The small girl with a space between her teeth breaks from the group and walks right past him. She enters the pool of water on his left without pausing, walking in up to her shoulders. The current sweeps her forward, to the lip of the falls where she rotates once before going over the edge.
Jonah watches the girl fall headfirst to the next level, splashing into a lima bean–shaped pool that churns with greasy suds. She floats to the surface on her stomach and Jonah thinks she’s dead, but she flips over onto her back just before going over the edge of the next waterfall. After that, she’s out of sight.
“Is that what you want?” Jonah turns to asks the others. They’re just ten feet away, dead eyes fixe
d on him. The tall boy pushes forward and bumps Jonah with his chest, shoving him toward the water.
“Don’t do that,” Jonah warns him.
The boy bumps him again, causing Jonah to take another step back. Another few inches and he’ll be in the water. As Jonah begins to panic, neon green lights rise from his shoulders and arms, blurring into the humid air. He clenches his fists and rolls his neck, encouraging the verve to take over every muscle. In a few seconds, his arms feel like steel beams, his legs like tree trunks. The tall boy goes for the final push to send the cadet into the water, but Jonah reaches up and snatches the boy’s thick wrist. He yanks down and the boy doubles over, then Jonah sends his knee rocketing into his chest.

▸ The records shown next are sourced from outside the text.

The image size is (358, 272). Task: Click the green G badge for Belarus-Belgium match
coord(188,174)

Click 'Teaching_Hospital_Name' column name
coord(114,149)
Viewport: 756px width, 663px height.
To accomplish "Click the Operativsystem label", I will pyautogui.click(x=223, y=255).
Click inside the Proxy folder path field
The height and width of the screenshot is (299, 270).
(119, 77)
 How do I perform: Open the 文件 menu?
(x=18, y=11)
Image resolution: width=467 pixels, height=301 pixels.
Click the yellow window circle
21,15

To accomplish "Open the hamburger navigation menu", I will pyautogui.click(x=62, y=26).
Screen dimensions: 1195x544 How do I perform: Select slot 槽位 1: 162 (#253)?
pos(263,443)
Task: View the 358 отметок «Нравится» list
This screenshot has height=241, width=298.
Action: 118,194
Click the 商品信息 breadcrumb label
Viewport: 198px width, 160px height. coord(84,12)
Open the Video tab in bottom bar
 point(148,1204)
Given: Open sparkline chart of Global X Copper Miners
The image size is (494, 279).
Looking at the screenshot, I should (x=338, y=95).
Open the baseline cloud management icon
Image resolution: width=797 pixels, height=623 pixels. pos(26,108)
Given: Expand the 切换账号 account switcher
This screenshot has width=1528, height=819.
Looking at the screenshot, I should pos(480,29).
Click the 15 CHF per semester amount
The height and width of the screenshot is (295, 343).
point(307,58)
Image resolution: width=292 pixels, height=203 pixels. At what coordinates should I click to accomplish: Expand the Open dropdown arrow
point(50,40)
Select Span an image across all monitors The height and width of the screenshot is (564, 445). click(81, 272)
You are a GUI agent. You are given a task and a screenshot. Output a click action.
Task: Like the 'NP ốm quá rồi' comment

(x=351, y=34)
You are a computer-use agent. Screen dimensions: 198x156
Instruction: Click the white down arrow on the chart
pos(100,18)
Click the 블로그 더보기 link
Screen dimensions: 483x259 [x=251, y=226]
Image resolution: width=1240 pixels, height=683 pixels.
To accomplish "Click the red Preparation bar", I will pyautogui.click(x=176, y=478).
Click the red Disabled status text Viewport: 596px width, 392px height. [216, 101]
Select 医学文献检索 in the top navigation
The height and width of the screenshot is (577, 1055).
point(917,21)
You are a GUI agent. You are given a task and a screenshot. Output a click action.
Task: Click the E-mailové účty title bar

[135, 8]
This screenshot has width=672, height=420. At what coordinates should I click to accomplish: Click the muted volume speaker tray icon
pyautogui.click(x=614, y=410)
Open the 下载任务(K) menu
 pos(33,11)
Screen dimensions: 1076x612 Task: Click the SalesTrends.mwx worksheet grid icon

The sound of the boy’s sternum breaking is sickening; the bone plate cracks so loudly that Jonah can hear it over the dozens of waterfalls crashing below. Normally, Jonah would back away after delivering a blow like this, allowing the person to recover or retreat, second guessing his role in yet another fight. But the verve surges through him; anger blends with adrenaline, and before Jonah has a moment to think, he finds his fist landing squarely on the boy’s jaw. The boy stumbles forward with blood spurting from his mouth, then he tips forward, plunging into the water like a rock.
Jonah realizes he can’t control the verve like he did on Achilles; instead of his compassion breaking through and saving the boy, he flexes his arms at his sides and lets out a wild roar. He wheels around to pick his next victim from the huddle of kids but standing next to them is Dr. Z. Blood stains her arms and hands, her shoulders heave. She licks her lips in anticipation.
“Enter the exit,” she says, pointing to the water behind Jonah. “And then you will exit the entrance. We will be waiting for you. Door four, Zion. Door four.”